Text extract |
Very sad, everytime I see an update to this thread I'm hoping for good new.

Good luck man..

Andrew


----------



## Charlie2 (Aug 21, 2004)

*Lost Buddy*

I read this thread every day hoping that I'll see the good news that your dog has been found. The truck is probably history!

Keep us posted with hopefully; good news. I continue to pray! C2


----------



## Mallardman02 (Sep 13, 2007)

http://www.refugeforums.com/refuge/showthread.php?t=916084&page=2

He was found this morning!


----------



## redneck91 (May 19, 2012)

AMAZING!!! I just got chills reading that he was found along with some other people obviously!


----------



## BigNate523 (May 19, 2010)

Awesome news


----------



## wolffman73 (Nov 30, 2011)

Hell yes! Love it!


----------



## Mad Mike (Dec 28, 2005)

Great news!


----------



## justletmein (Feb 11, 2006)

FANtastic!!!!!!!!!!!!!!!!!!!!!!!!


----------



## slabnabbin (May 25, 2010)

Awesome!


----------



## roundman (May 21, 2004)

AWESOME


----------



## tunchistheman (Feb 25, 2010)

Awesome! Thread of the year, no doubt.


----------



## txdougman (Jul 12, 2005)

*Sooooooooo Happy*

Great news!


----------



## bowmansdad (Nov 29, 2011)

What a great outcome!


----------



## Hunter11 (Jun 26, 2008)

This is just great news! I have been watching this thread everyday hoping for the best and that the dog would be found and be returned.


----------



## Court (Jul 16, 2011)

Excellent news-Good times ahead.


----------



## jaycf7 (May 30, 2009)

THATS GREAT!!!!!!
Ive been praying and following this the whole time!!!!!


----------



## reel love (May 21, 2004)

terrific. so happy for the owner. great news.


----------



## WillieT (Aug 25, 2010)

Great news. A man and his dog reunited. It don't get no better than that. Very happy for all concerned, especially Ace.


----------



## Shallow_Minded (Sep 21, 2004)

Speechless!


----------



## slopoke (Jul 10, 2005)

I'd say a picture _is_ truly worth a thousand words!


----------



## craftkr (May 24, 2012)

Set exercise | Extend the forum thread about the missing dog, picking up right after its final line.

Dataset excerpt |
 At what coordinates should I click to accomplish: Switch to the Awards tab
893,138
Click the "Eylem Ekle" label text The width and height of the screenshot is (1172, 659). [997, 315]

Final answer |
That just made my day! Think I'll pick up a two steaks on the way home, one for me and and one for my dog. He probably won't understand the celebration... but I know he'll love some tasty cow treats!

It's so nice to see something end on a good note these days!!!!! :texasflag



Mallardman02 said:


> http://www.refugeforums.com/refuge/showthread.php?t=916084&page=2
> 
> He was found this morning!


----------



## pacontender (Jun 26, 2004)

Great news!!!


----------



## Fishing Aggie (Aug 22, 2007)

Must be the pollen in the air...cause my eyes are getting watery.

So glad man and his best friend are back together.


----------



## ochapa (Feb 9, 2012)

The Power of Prayer truly works! Glad he's back w you!


----------



## Comeback (Jul 30, 2010)

Awesome!!


----------



## DSL_PWR (Jul 22, 2009)

Glad you got your dog back, that is great news.


----------



## FishinFoolFaron (Feb 11, 2009)

Awesome news.


----------



## TranTheMan (Aug 17, 2009)

*Yeah!*


----------



## eyc0r (Apr 1, 2010)

Awesome to hear good news finally... As a dog lover myself, I'm not sure what I'd do if anything happened to my 3 furry kids... If it does happen, at least I'll know the best course of action according to this thread... Kudos to all involved...


----------



## jeff.w (Jan 22, 2006)




----------



## ReelWork (May 21, 2004)

Cool story..


----------



## diamondback7 (Jul 22, 2004)

Just Awesome!!!!!!!!!!!!!! Can wait to watch the news tonight most of the time i don't like watching it!


----------



## MapMaster (May 25, 2004)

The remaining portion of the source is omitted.